Справа по три, вытянувшись длинной змеею, мы пустились по белым, обсаженным столетними деревьями дорогам Германии. Жители снимали шапки, женщины с торопливой угодливостью выносили молоко. Но их было мало, большинство бежало, боясь расплаты за преданные заставы, отравленных разведчиков. <…>
Вот за лесом послышалась ружейная пальба – партия отсталых немецких разведчиков. Туда помчался эскадрон, и все смолкло. Вот над нами раз за разом разорвалось несколько шрапнелей. Мы рассыпались, но продолжали подвигаться вперед. Огонь прекратился. Видно было, что германцы отступают решительно и бесповоротно. Нигде не было заметно сигнальных пожаров, и крылья мельниц висели в том положении, которое им придал ветер, а не германский штаб. Поэтому мы были крайне удивлены, когда услыхали невдалеке частую, частую перестрелку, точно два больших отряда вступили между собой в бой. Мы поднялись на пригорок и увидали забавное зрелище. На рельсах узкоколейной железной дороги стоял горящий вагон и из него и неслись эти звуки. Оказалось, он был наполнен патронами для винтовок, немцы в своем отступлении бросили его, а наши подожгли. Мы расхохотались, узнав в чем дело, но отступающие враги наверно долго и напряженно ломали голову, кто это там храбро сражается с наступающими русскими.

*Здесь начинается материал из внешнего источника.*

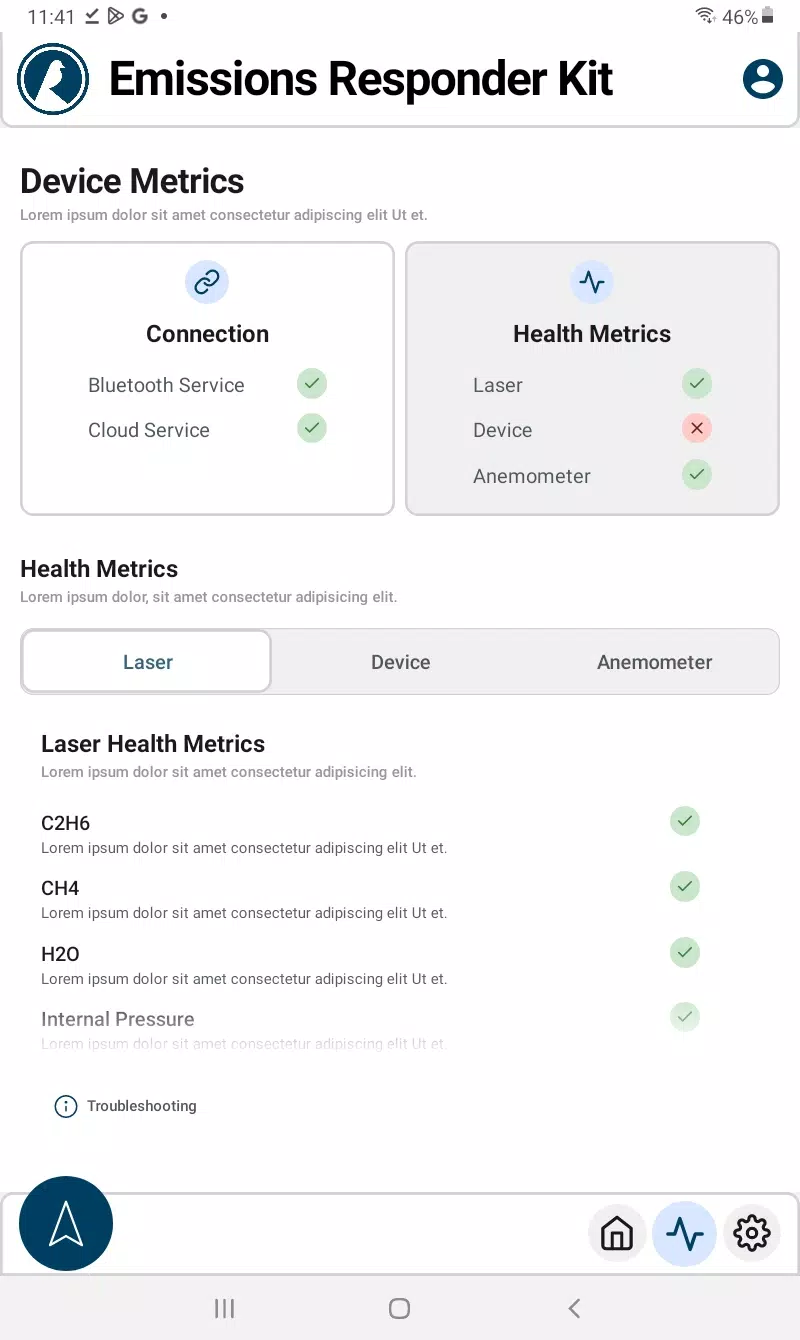Viewport: 800px width, 1340px height.
Task: Select the Laser tab
Action: point(147,662)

Вскоре навстречу нам стали попадаться партии свежепойманных пленников. <…>
Дики были развалины города Ш. Ни одной живой души. Моя лошадь пугливо вздрагивала, пробираясь по заваленным кирпичами улицам мимо зданий с вывороченными внутренностями, мимо стен с зияющими дырами, мимо крыш каждую минуту готовых обвалиться. На бесформенной груде обломков виднелась единственная уцелевшая вывеска «Ресторан». Какое счастье было вырваться опять в простор полей, увидеть деревья, услышать милый запах земли.
Вечером мы узнали, что наступление будет продолжаться, но наш полк переводят на другой фронт. Новизна всегда пленяет солдат, но, когда я посмотрел на звезды и вдохнул ночной ветер, мне вдруг стало очень грустно расставаться с небом, под которым я как-никак получил мое боевое крещенье [11; 449–454].

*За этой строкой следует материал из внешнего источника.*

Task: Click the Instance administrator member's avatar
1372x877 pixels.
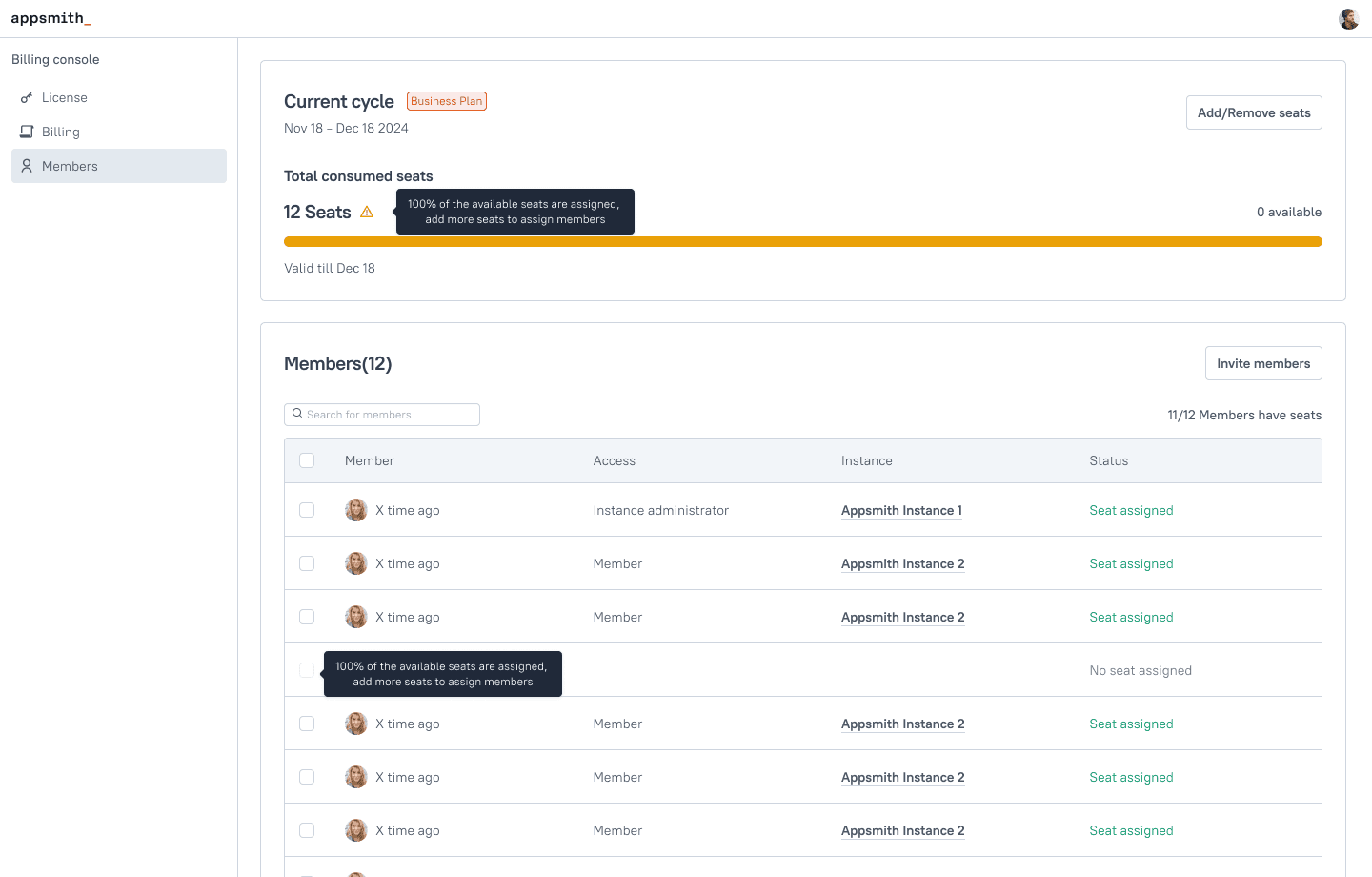Action: (356, 510)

Ольга Людвиговна Делла-Вос-Кардовская. В записи Л. В. Горнунга:
Началась война. Гумилев уехал на фронт добровольцем. Анна Андреевна приходила к нам в это время одна. Иногда она читала присланные мужем с фронта военные стихи. Они нам очень нравились.
Однажды к нам позвонили, и когда дверь распахнулась, мы увидели их обоих. Оказалось, что Николай Степанович приехал в отпуск. Он показался нам загоревшим, был оживлен и естественно прост. В другой раз он появился у нас, украшенный Георгиевским крестом. Он много рассказывал о войне, о своих вылазках и пережитом жутком чувстве, когда приходилось переползать по открытому месту под огнем неприятеля [10; 194–196].
Николай Степанович Гумилев. Из «Записок кавалериста»:
Нам было поручено наблюдать район версты в четыре и сообщать обо всем, что мы заметим. Местность была совершенно ровная, и перед нами, как на ладони, виднелись три деревни. Одна была занята нами, о двух других ничего не было известно.
Держа винтовки в руках, мы осторожно въехали в ближайшую деревню, проехали ее до конца, и, не обнаружив неприятеля, с чувством полного удовлетворения напились парного молока, вынесенного нам красивой, словоохотливой старухой. Потом офицер, отозвав меня в сторону, сообщил, что хочет дать мне самостоятельное поручение ехать старшим над двумя дозорными в следующую деревню. Поручение пустяшное, но все-таки серьезное, если принять во внимание мою неопытность в искусстве войны, и главное – первое, в котором я мог проявить свою инициативу. Кто не знает, что во всяком деле начальные шаги приятнее всех остальных.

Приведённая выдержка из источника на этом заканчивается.